そして、この日も夜は新入生のある家に地域住民が集まってのお祝い。今日は5人なので5件を梯子します。
3月4月は色々お祝いがあったり飲む機会の多い時期です。なかなか体調管理も大変です。お祝いの度に3キロ太る僕。なかなか痩身計画が進みません。
しかし、すごいね~、みんな。先輩が三線を弾き出すと、しっかり踊れる人が踊ります。写真に写っている2人はランドセルとヘルメットは被っていますが、勿論新入生ではありません。女子青年です。

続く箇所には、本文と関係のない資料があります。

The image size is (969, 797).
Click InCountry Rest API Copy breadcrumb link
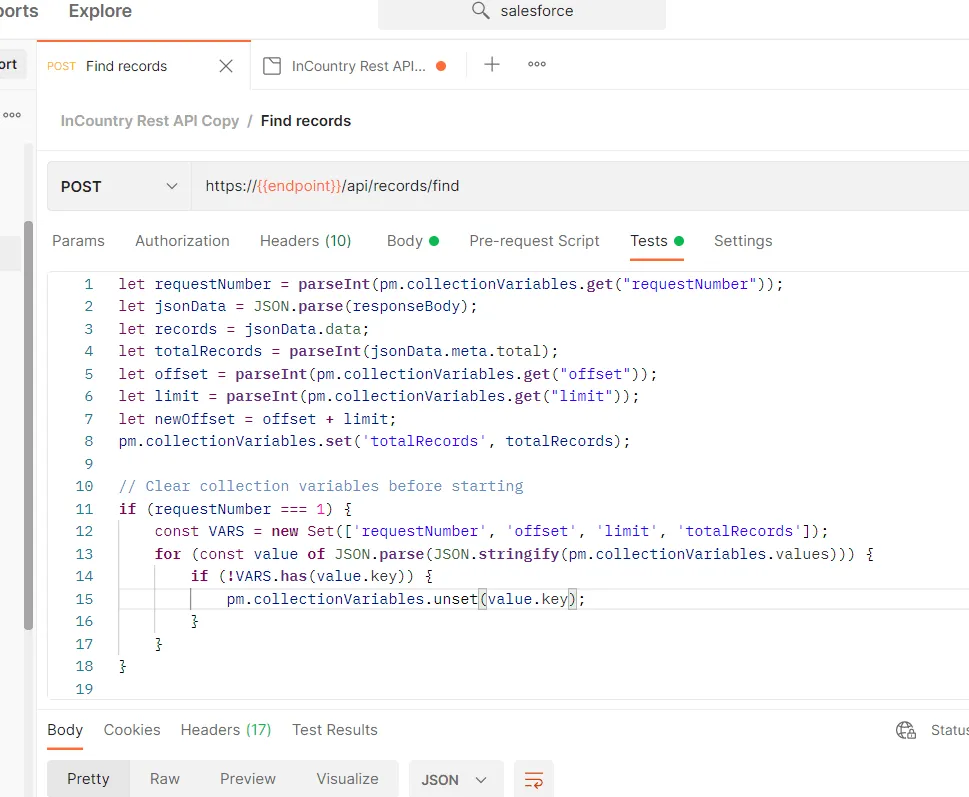tap(150, 121)
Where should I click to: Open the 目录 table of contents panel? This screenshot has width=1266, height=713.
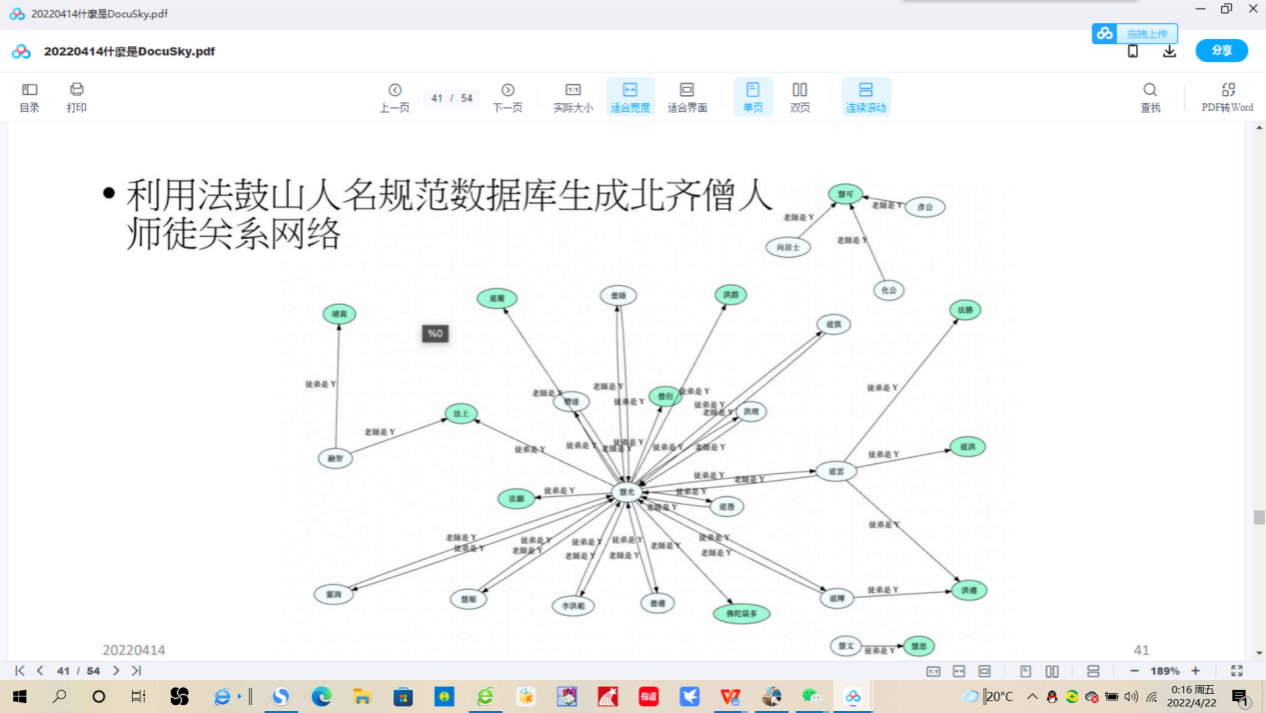point(29,97)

即興の余興ながら、しっかり踊れて、笑いも拍手も取れる。
なんと芸達者な島でしょう。無芸な僕にはなかなか辛い部分もあります。(笑)
この日、このお宅では、眠りかけているところ当の新入生が無理やり叩き起こされて、いやいや目出度節を踊らされおりましたが、保育所で覚えたというそれは、また喝采を集める立派で可愛らしいものでした。芸ってのは仕込まれるものなんでしょうね。
芸人もまたよし!頑張れ、新入生!

新モズク

水中のモズク
去年採って保存しておいたモズクがついに底をついた。緊急に海に行って、モズクを調達してこなければ、ツアーの出戸ソバの具が一つ減ってしまう。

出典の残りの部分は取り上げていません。